Task details: Reproduce word for word the section of the Country Club Garage text below that begins with the words "The McKownville Fire" and ends with "Oliver Wendell Holmes.".

Document:
───
The Country Club Garage, located at 1238 Western Avenue, demolished
and succeeded in the mid 1970's by the Across-the-Street Pub.
Photo probably taken in the 1960's; gasoline at 30.9c per gallon.
This building and the business is mentioned by Fred Abele in an article
in the Altamont Enterprise 27 January 1983.
The McKownville Fire
Department kept their first vehicles in the basement at the
rear of this building from 1926 to 1935. For most of this time, this
consisted of the original 1918 "chemical engine" trailer remounted
on a Packard car chassis, the modification and assembly done by the
owner of this garage, one Oliver Wendell Holmes.
A letter in
1983 to the Altamont Enterprise from Mr. Newton Ronan contains
reminiscences of growing up in McKownville, including memories of
this garage and its owners, and of the fire department; he says Mr
Holmes in the 1930's owned the largest tow truck in the Capital
District.
───
Data:
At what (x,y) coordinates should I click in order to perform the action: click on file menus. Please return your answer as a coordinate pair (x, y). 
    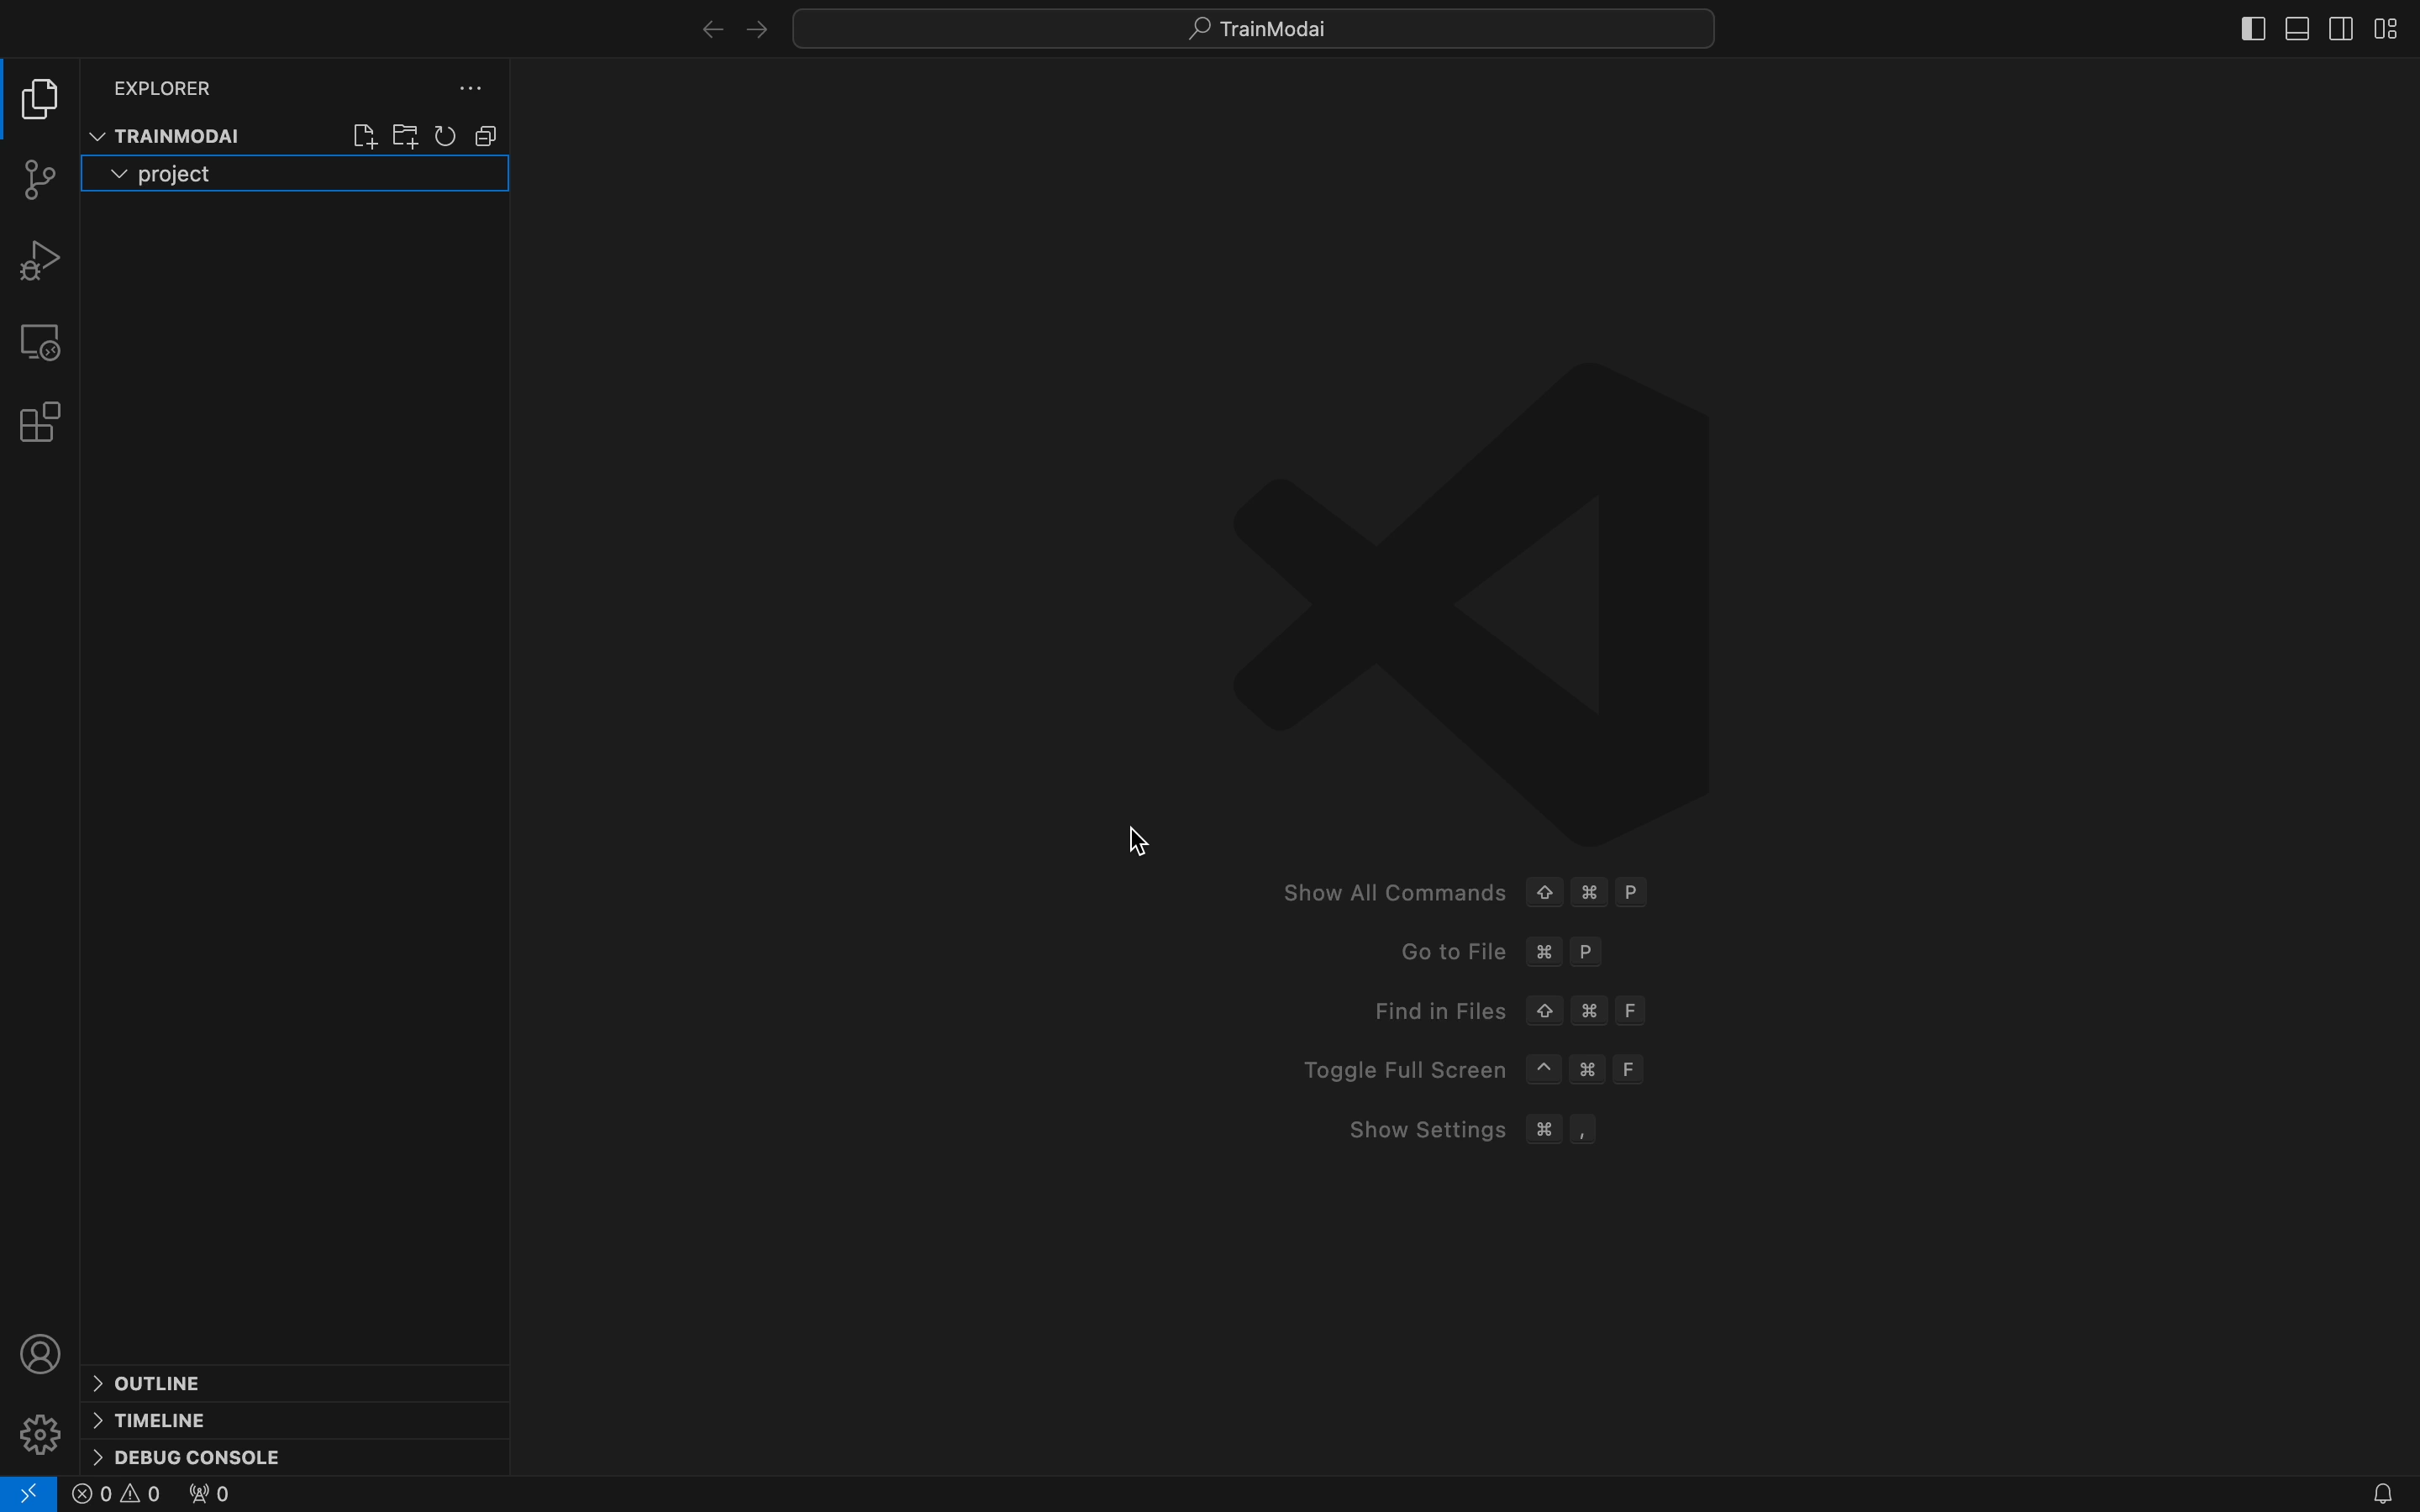
    Looking at the image, I should click on (419, 136).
───
Full solution:
The McKownville Fire
Department kept their first vehicles in the basement at the
rear of this building from 1926 to 1935. For most of this time, this
consisted of the original 1918 "chemical engine" trailer remounted
on a Packard car chassis, the modification and assembly done by the
owner of this garage, one Oliver Wendell Holmes.